Рис. 2–15. Острый коронарный синдром с подъемом сегмента ST. Признаки трансмуральной ишемии миокарда передней стенки левого желудочка: подъем сегмента ST ›1 мВ в отведениях I, II, avL, V2–6 депрессия сегмента ST в отведениях III, avF. Патологические зубцы Q и QS пока не сформировались
Этиология
Причиной возникновения острых коронарных синдромов служит атеротромбоз в коронарном бассейне.
Патогенез
У подавляющего большинства больных в основе ОКС как с подъемом сегмента ST, так и без подъема сегмента ST лежат общие патофизиологические процессы, являющиеся проявлением атеротромбоза в коронарном бассейне вследствие разрыва, трещины или эрозии нестабильной атеросклеротической бляшки. Это повреждение атеросклеротической бляшки приводит к активации тромбоцитов и запускает каскад коагуляции, в результате чего в месте поврежденной атеромы образуется тромб, при этом размеры тромба могут быть различными.
У больных с ОКС без подъема сегмента ST тромб носит характер пристеночного, не окклюзирующего полностью просвет коронарной артерии и состоящий преимущественно из тромбоцитов, связанных между собою нитями фибрина, так называемый «белый тромб». Поэтому при возникновении ОКС без подъема сегмента ST развивается ишемия в основном субэндокардиальных зон миокарда левого желудочка, что отражается на ЭКГ в виде депрессии сегмента ST. В последующем в этих зонах субэндокардиальной ишемии миокарда может развиваться некроз, что отражается на ЭКГ формированием характерного негативного равнобедренного зубца Т (так называемого «коронарного»), т. е. формируется ИМ без зубца Q Однако так происходит далеко не всегда, нередко субэндокардиальный некроз миокарда, особенно если он небольшой по объему, может протекать без типичных изменений на ЭКГ, и в таких ситуациях он может быть диагностирован только по повышению уровня биохимических маркеров некроза миокарда (сердечные тропонины I или Т либо МВ‑КФК). – У больных с ОКС и с подъемом сегмента ST тромб полностью окклюзирует просвет коронарной артерии, при этом в состав тромба входит большое количество эритроцитов, так называемый «красный тромб». Вследствие этого при возникновении ОКС с подъемом сегмента ST, развивается трансмуральная ишемия обширных зон миокарда левого желудочка, что отражается на ЭКГ в виде подъема сегмента ST. В дальнейшем в этих зонах развивается необратимое повреждение кардиомиоцитов (некроз), что проявляется на ЭКГ появлением патологических зубцов Q или QS, т. е. формируется ИМ с зубцом Q.

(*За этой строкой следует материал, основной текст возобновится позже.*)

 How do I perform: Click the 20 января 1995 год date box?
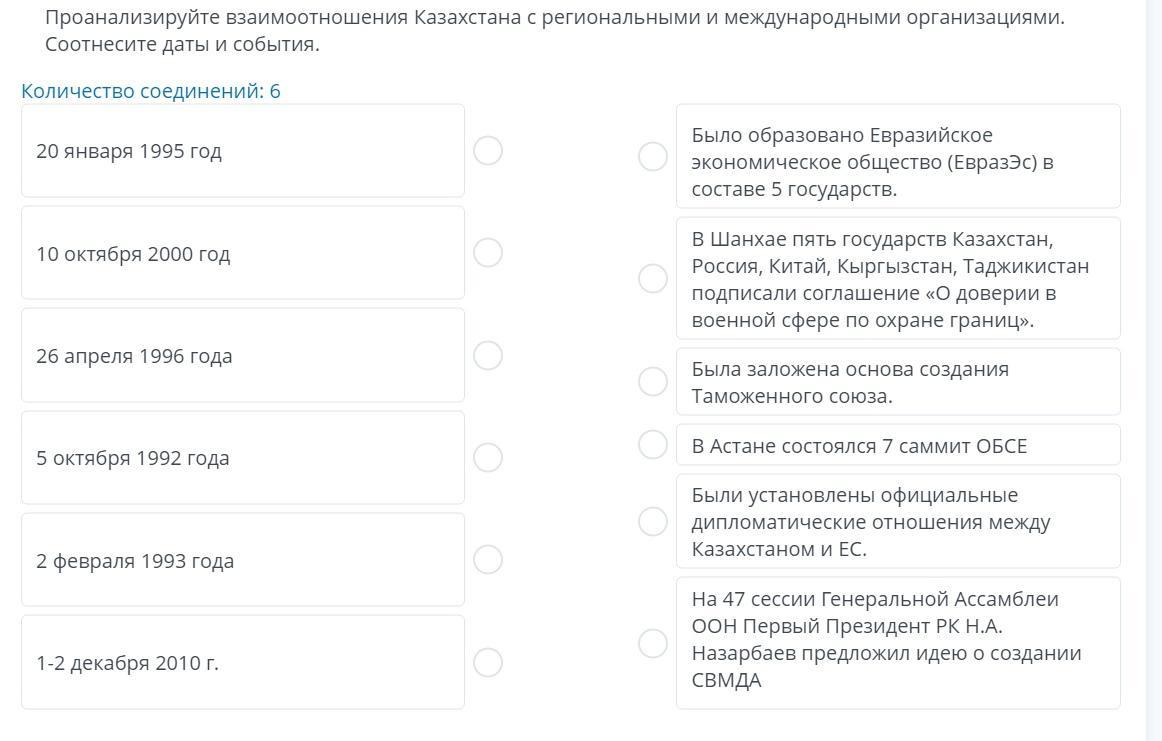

Эти различия в морфологическом характере тромбов диктуют необходимость применения тромболитических препаратов (стрептокиназа, тканевые активаторы плазминогена) у больных ОКС с подъемом сегмента ST. В то же время у больных с ОКС без подъема сегмента ST их применение противопоказано, и акцент в медикаментозной терапии смещается в сторону антитромбоцитарных (ацетилсалициловая кислота, клопидогрел, блокаторы IIb‑IIIa рецепторов тромбоцитов) и антитромбиновых препаратов (нефракционированные гепарины, низкомолекулярные гепарины).

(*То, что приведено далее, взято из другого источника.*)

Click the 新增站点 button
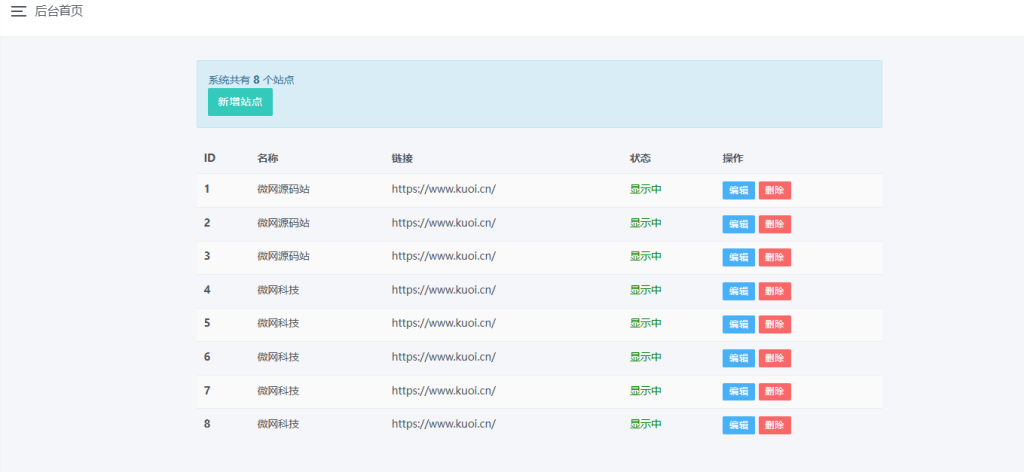This screenshot has width=1024, height=472. (x=240, y=102)
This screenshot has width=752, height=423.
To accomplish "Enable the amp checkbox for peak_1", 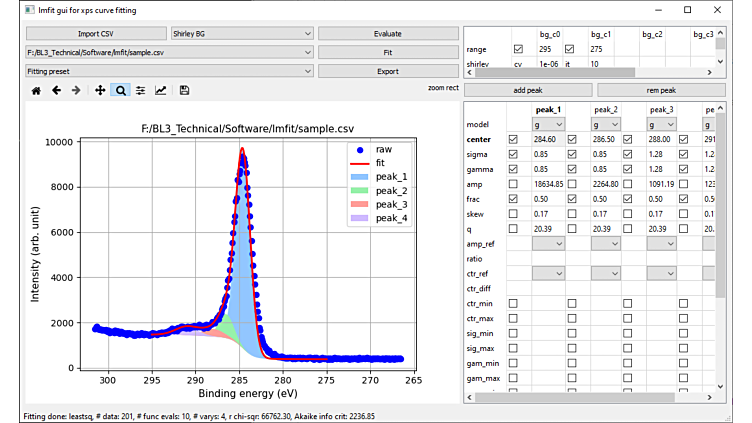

Помимо ключевой роли активации тромбоцитарного звена гемостаза, в патогенезе ОКС без подъема сегмента ST большую роль играют присоединяющиеся элементы спазма, воспаления и микроэмболизации дистального русла коронарной артерии вследствие того, что образующиеся пристеночные тромбоцитарные тромбы непрочные и легко фрагментируются током крови.